## Exercise objective:
Only the lines from the one bearing "Click the Connected signal status button" through the end of the listing belong in your response, restated word for word and without pictures.

## Data under study:
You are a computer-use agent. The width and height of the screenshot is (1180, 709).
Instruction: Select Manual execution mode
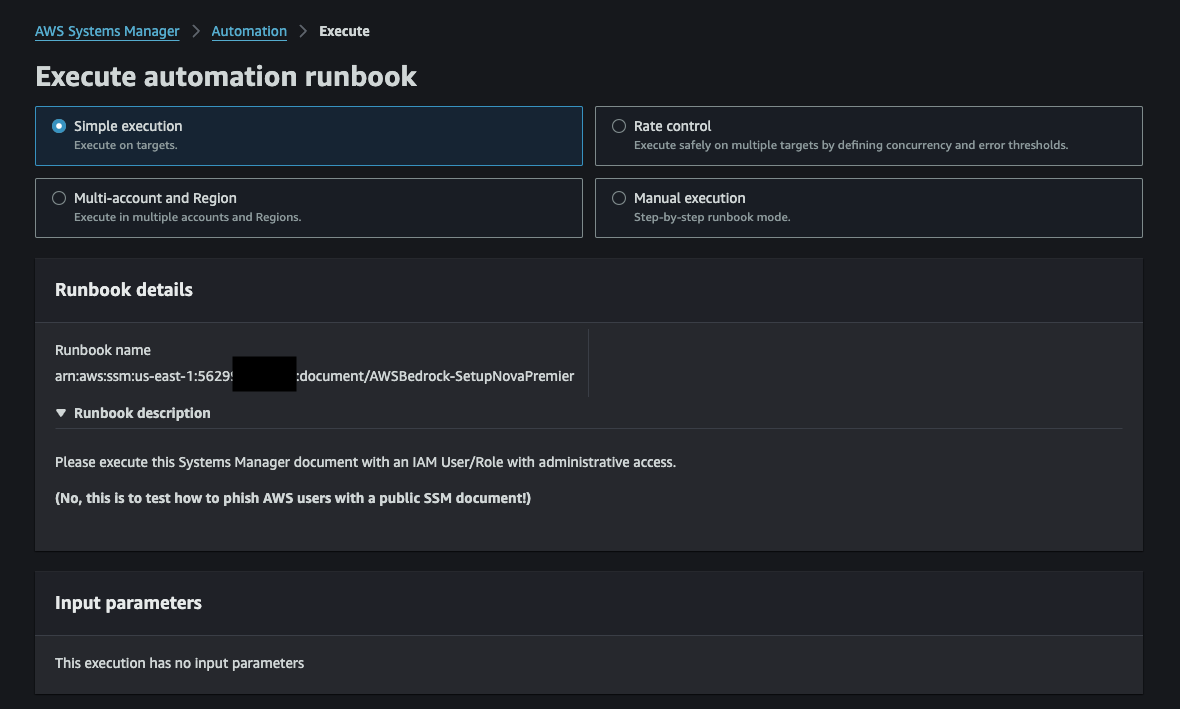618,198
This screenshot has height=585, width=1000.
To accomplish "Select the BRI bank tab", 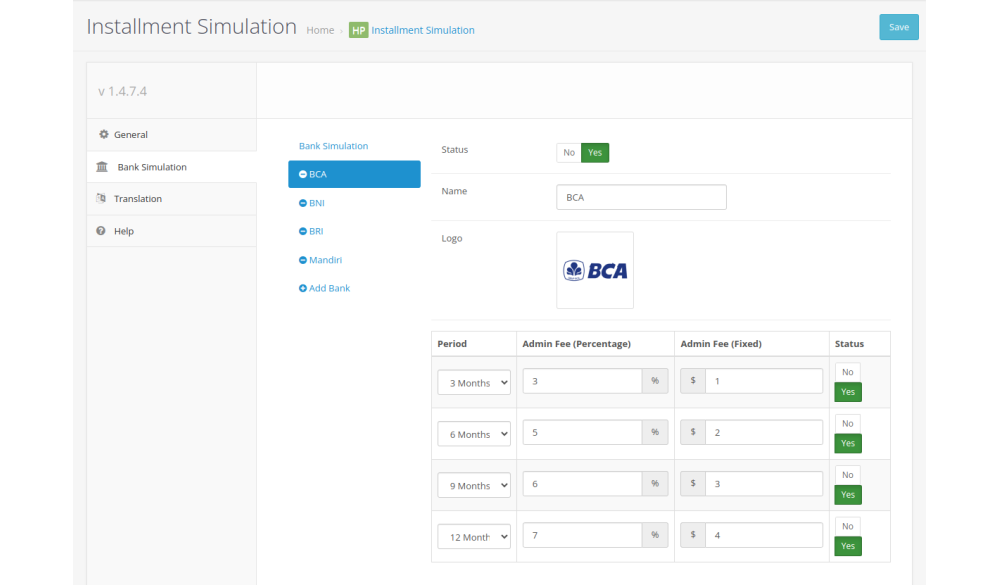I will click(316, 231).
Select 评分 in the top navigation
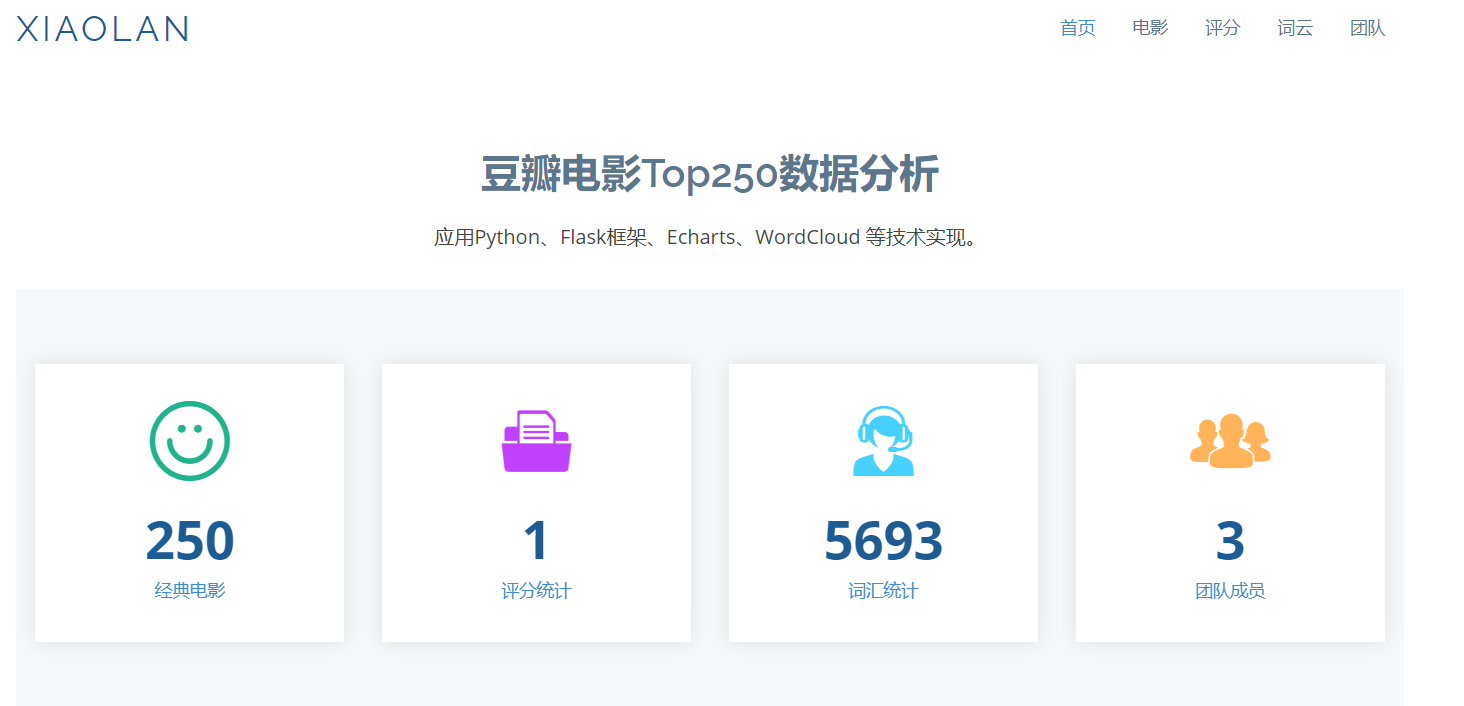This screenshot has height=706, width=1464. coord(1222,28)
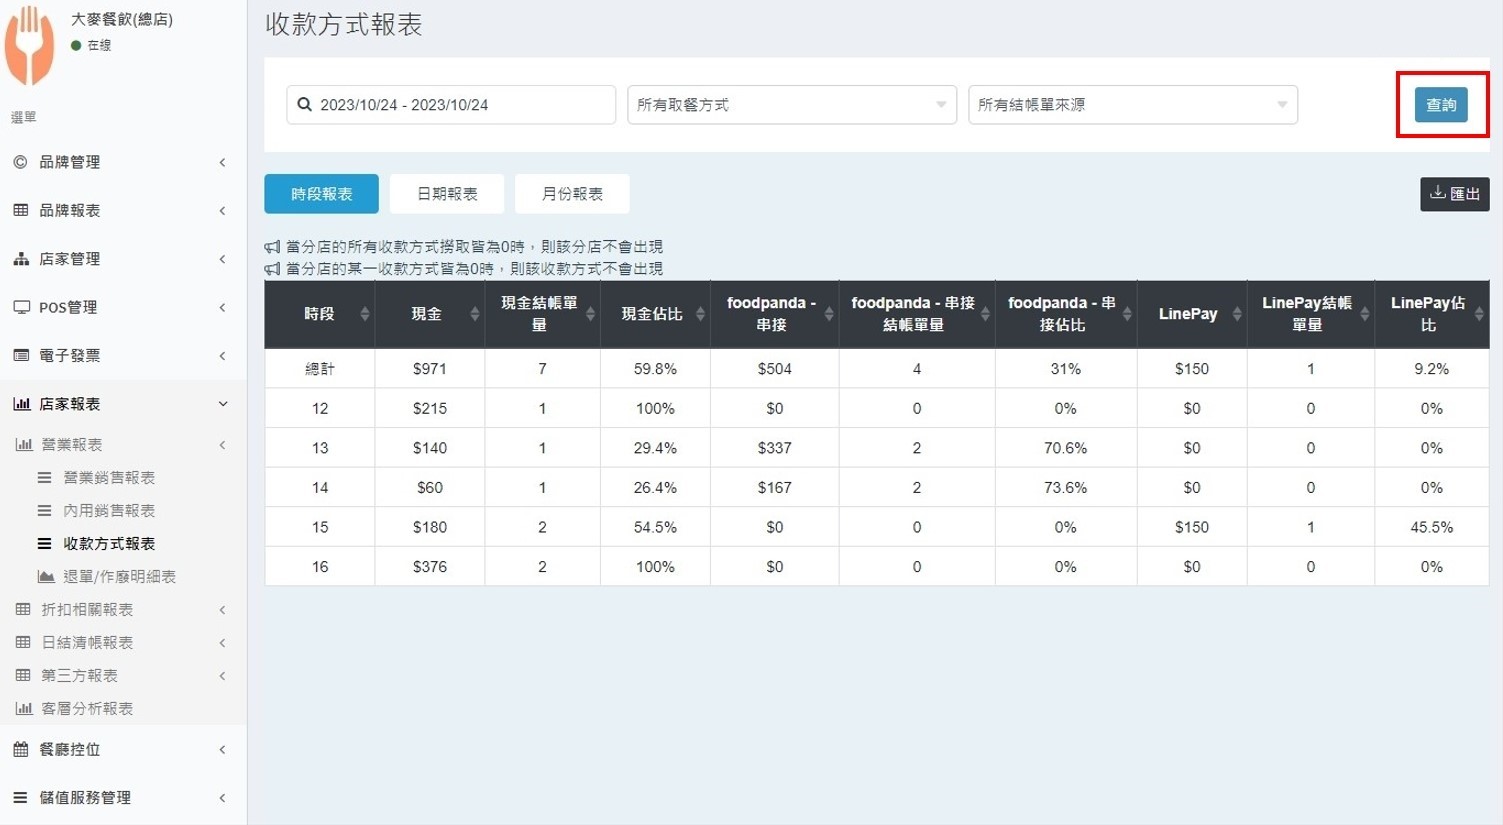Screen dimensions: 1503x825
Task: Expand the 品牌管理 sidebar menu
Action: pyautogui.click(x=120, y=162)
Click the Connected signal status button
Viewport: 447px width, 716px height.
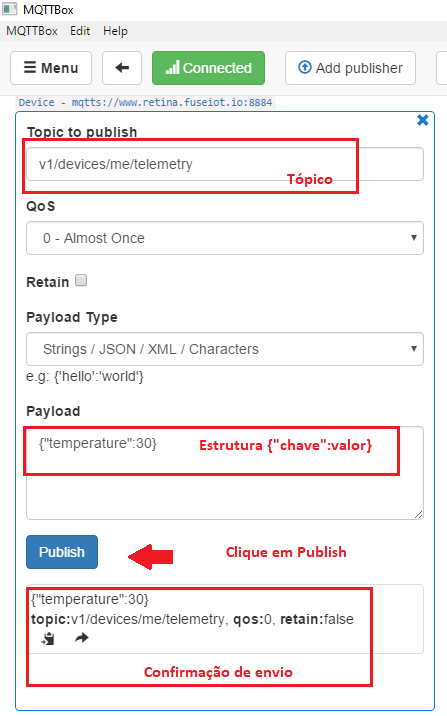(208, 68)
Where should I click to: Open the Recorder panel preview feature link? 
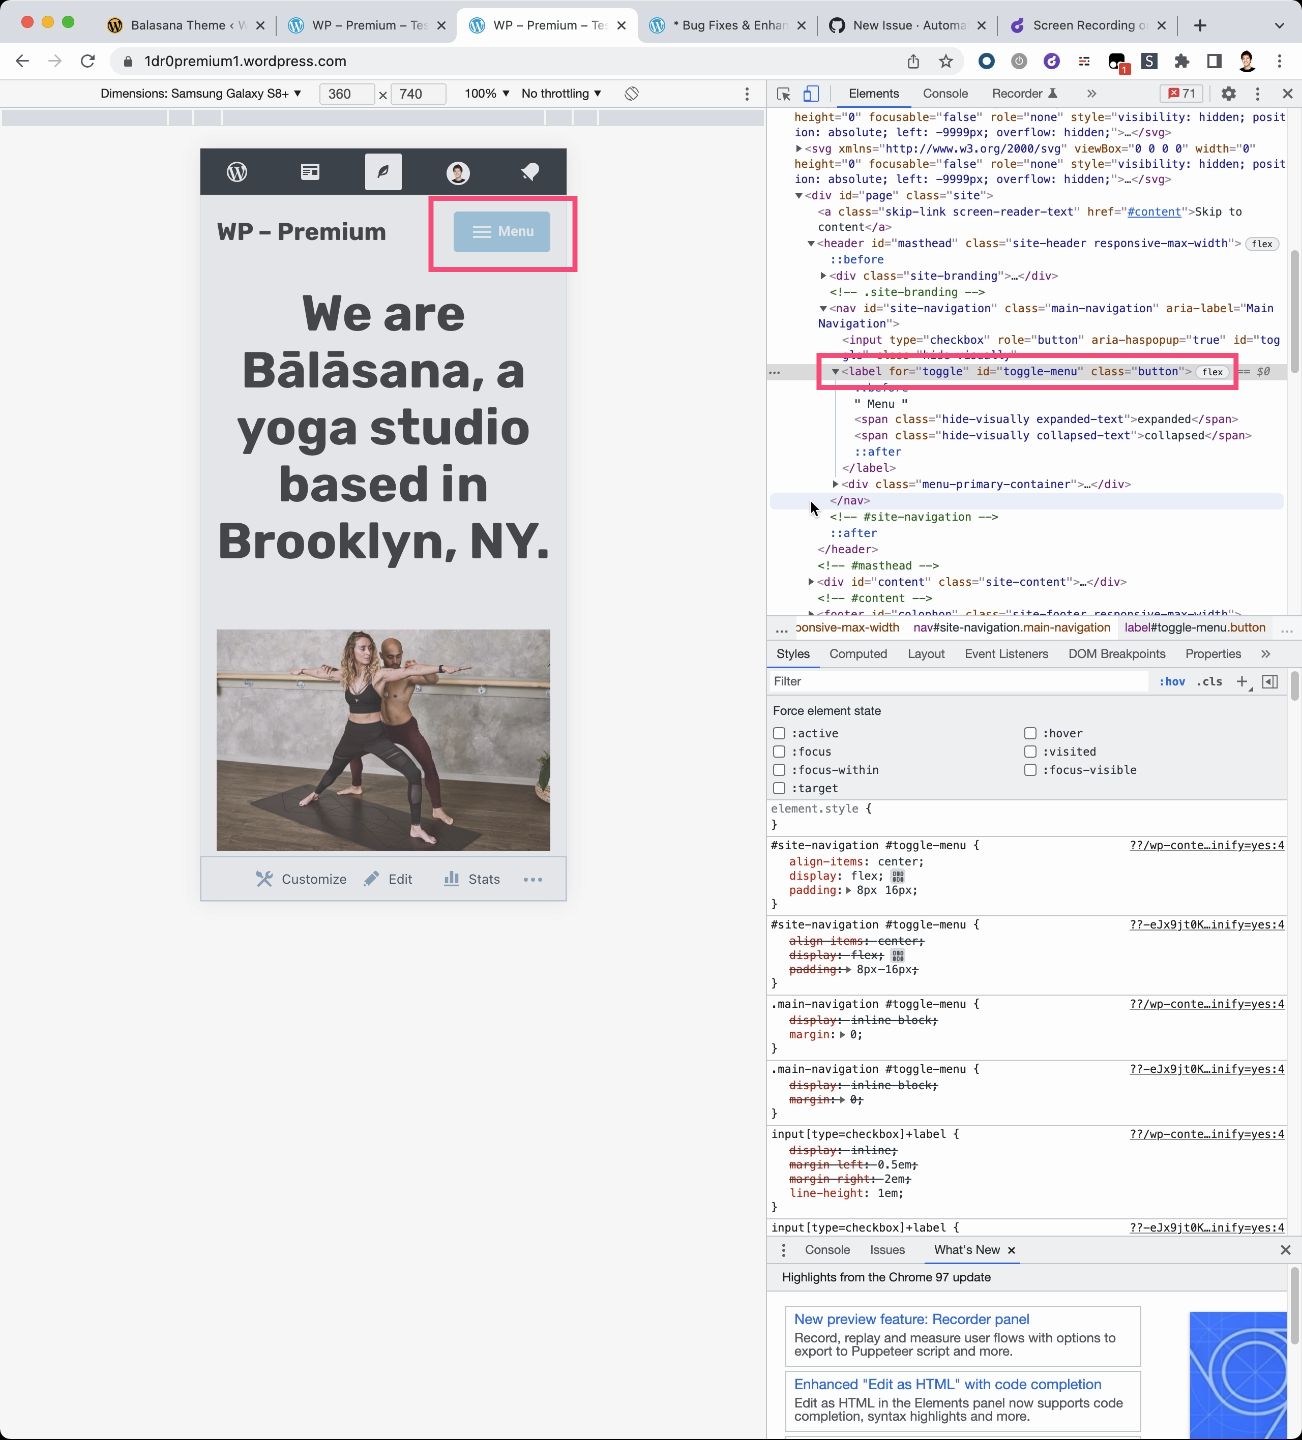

## Your response:
Click the Connected signal status button
Viewport: 447px width, 716px height.
(208, 68)
Where should I click to: Open the Recorder panel preview feature link? 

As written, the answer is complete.